Infatti nonostante l’impatto economico della pandemia, Singapore è riuscita ad attirare investimenti esteri per un valore di 13 miliardi di dollari nei primi quattro mesi del 2020, ha dichiarato Chan Chun Sing, affermando che questi investimenti provengono dai settori dell’elettronica e della tecnologia. Tra le aziende che hanno investito nella città-Stato si annovera l’azienda di elettronica Micron, le piattaforme di e-commerce Lazada e Shopee, e l’azienda di produzione Thermo Fisher Scientific

Anche compagnie come Twitter, Tencent, Zoom, Snap e Rakuten Mobile si sono espanse a Singapore nel bel mezzo della pandemia globale, ma la città-stato non è estranea ai frequenti investimenti delle società tecnologiche poiché ne ospita ad oggi 80 delle 100 più innovative al mondo. Il fattore principale che ha spinto queste società ad espandersi nel Sud-Est asiatico è la presenza di circa 650 milioni di persone, più della metà delle quali ha meno di 30 anni. Uno dei motivi è anche la rapida digitalizzazione dell’ASEAN, la fiorente classe media, la rapida urbanizzazione e industrializzazione e, gli effetti del Covid-19 che stanno facendo crescere la domanda in settori quali l’e-commerce e la robotica. 

Per questo motivo, molte aziende internazionali sono alla ricerca di un hub all’interno dell’ASEAN in cui sia facile fare affari e che contenga un denso ecosistema di clienti, fornitori e partner. Anche le compagnie che hanno già sede in Asia hanno scelto di stabilire una presenza a Singapore, come il colosso tecnologico cinese, Tencent Holdings, che ha annunciato nel settembre 2020 di aver scelto Singapore per supportare la sua espansione nell’ASEAN. 

La leadership globale di Singapore nel campo del digitale è il risultato di anni di iniziative del settore tecnologico supportate attivamente dal governo.
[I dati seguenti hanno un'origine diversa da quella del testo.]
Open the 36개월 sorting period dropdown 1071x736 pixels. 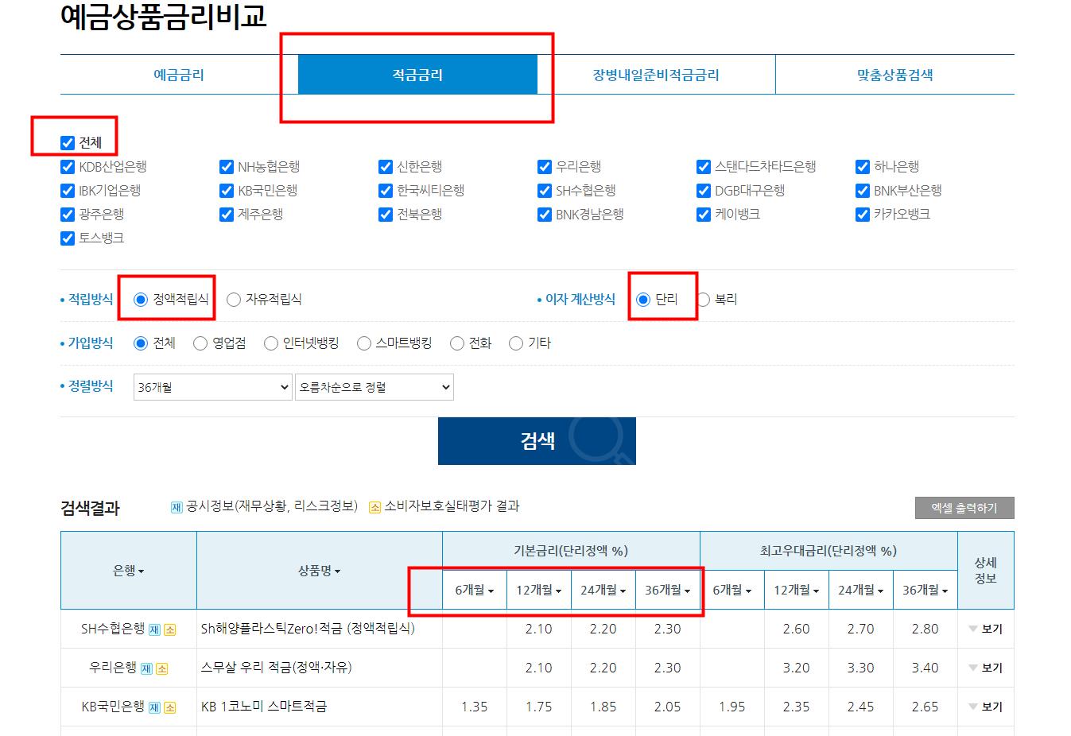point(211,387)
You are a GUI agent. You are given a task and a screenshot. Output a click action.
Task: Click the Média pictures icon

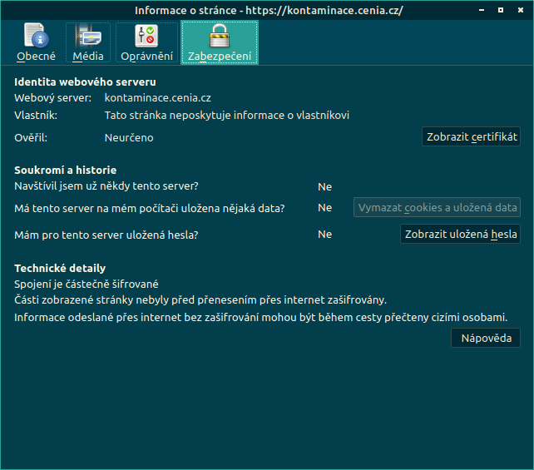tap(87, 36)
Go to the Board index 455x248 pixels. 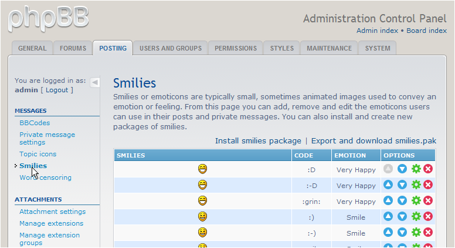(426, 31)
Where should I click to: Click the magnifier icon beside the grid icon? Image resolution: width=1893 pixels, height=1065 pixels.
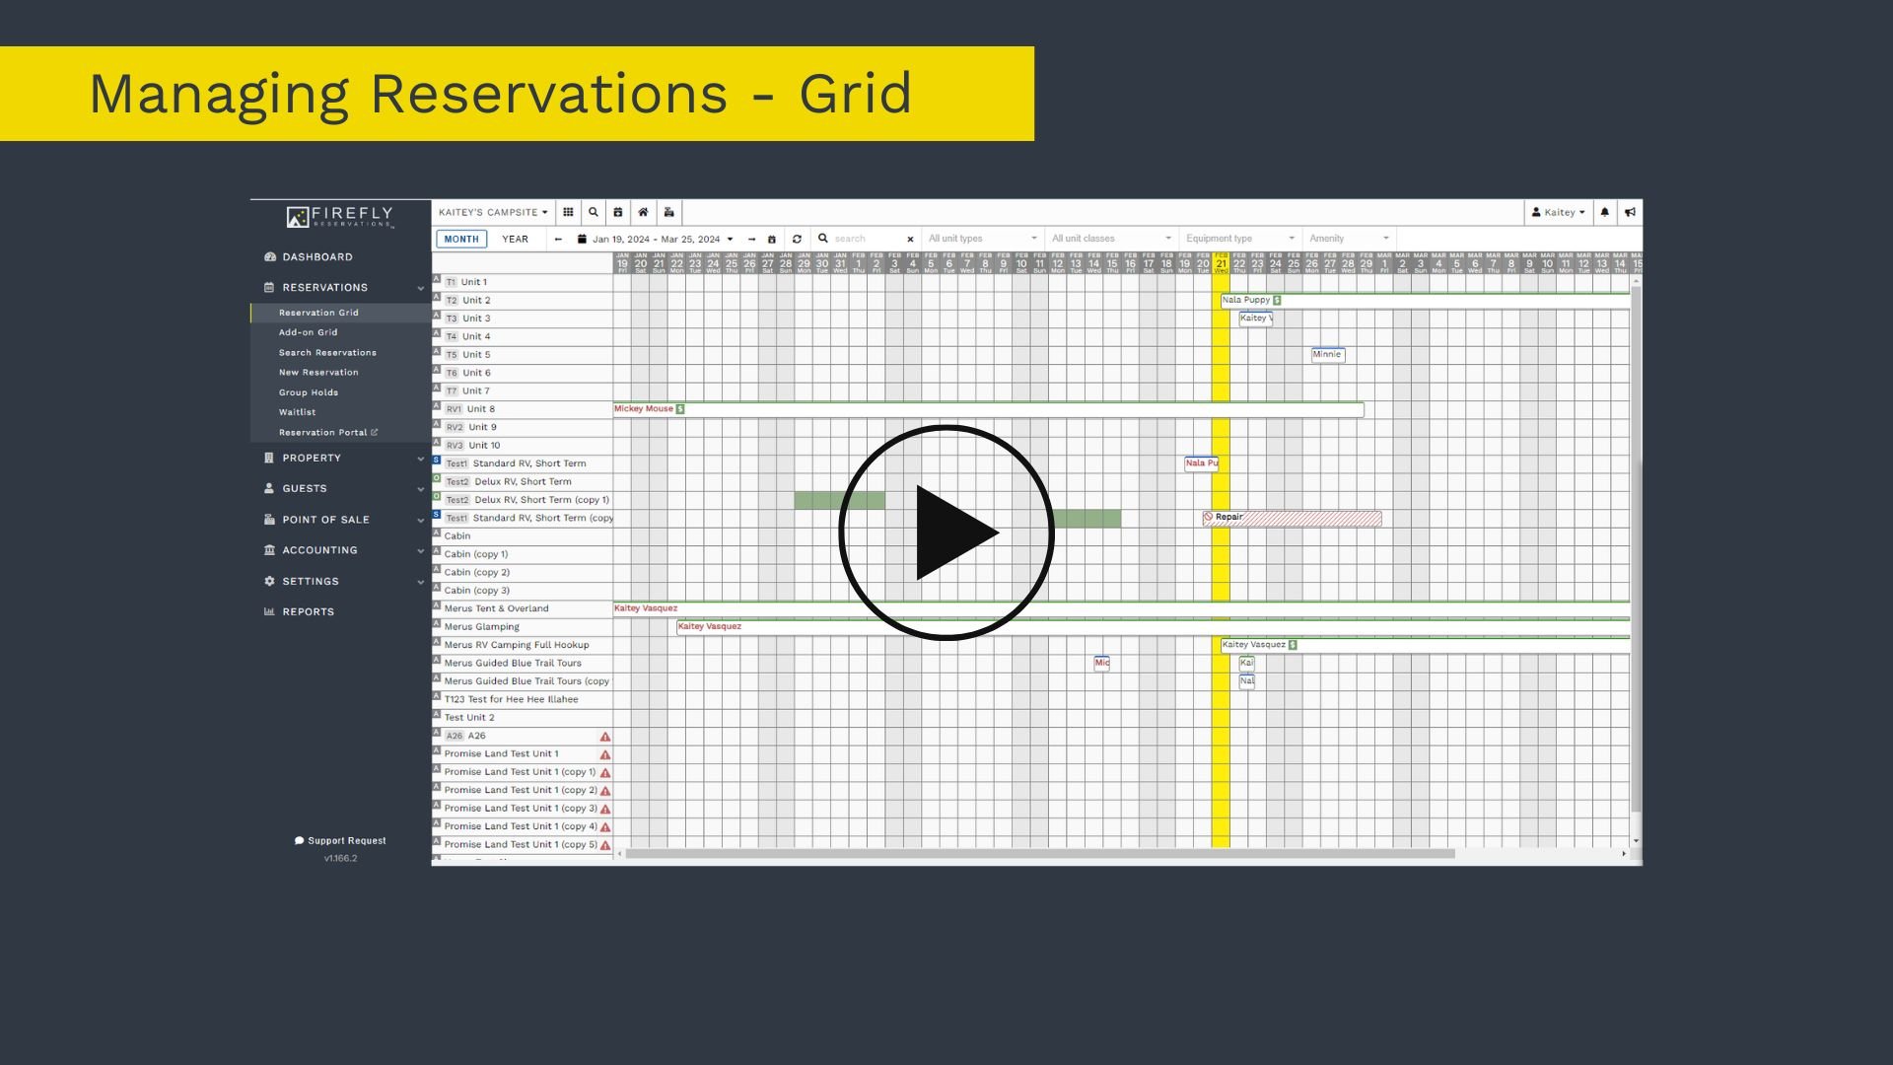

A queste si sono accodate anche iniziative private come quella di Google, che ha lanciato lo Skills Ignition SG nel luglio 2020 con l’obbiettivo di formare i partecipanti a lavori relativi al marketing digitale e alla tecnologia cloud. Le tariffe dei programmi di formazione e lo stipendio mensile dei partecipanti sono coperti dal governo di Singapore che, supportando l’industria tecnologica nella creazione di tali iniziative, può garantire che le aziende interessate abbiano accesso a tecnici competenti pronti a supportare le loro esigenze nella città-Stato. 

La digitalizzazione quindi avrà un impatto molto significativo sul mercato del lavoro, e Singapore in qualità di hub finanziario del Sud-Est asiatico, beneficerà della crescita e della trasformazione economica dell’Asia post Covid-19. Per mantenere questo status, però, avrà bisogno di continuare ad essere la sede operativa centrale globale e regionale delle istituzioni finanziarie, attirando tecnici altamente qualificati, assumendo responsabilmente in ogni settore professionale e distribuendo i benefici tra gli abitanti di Singapore, valorizzando anche i talenti locali.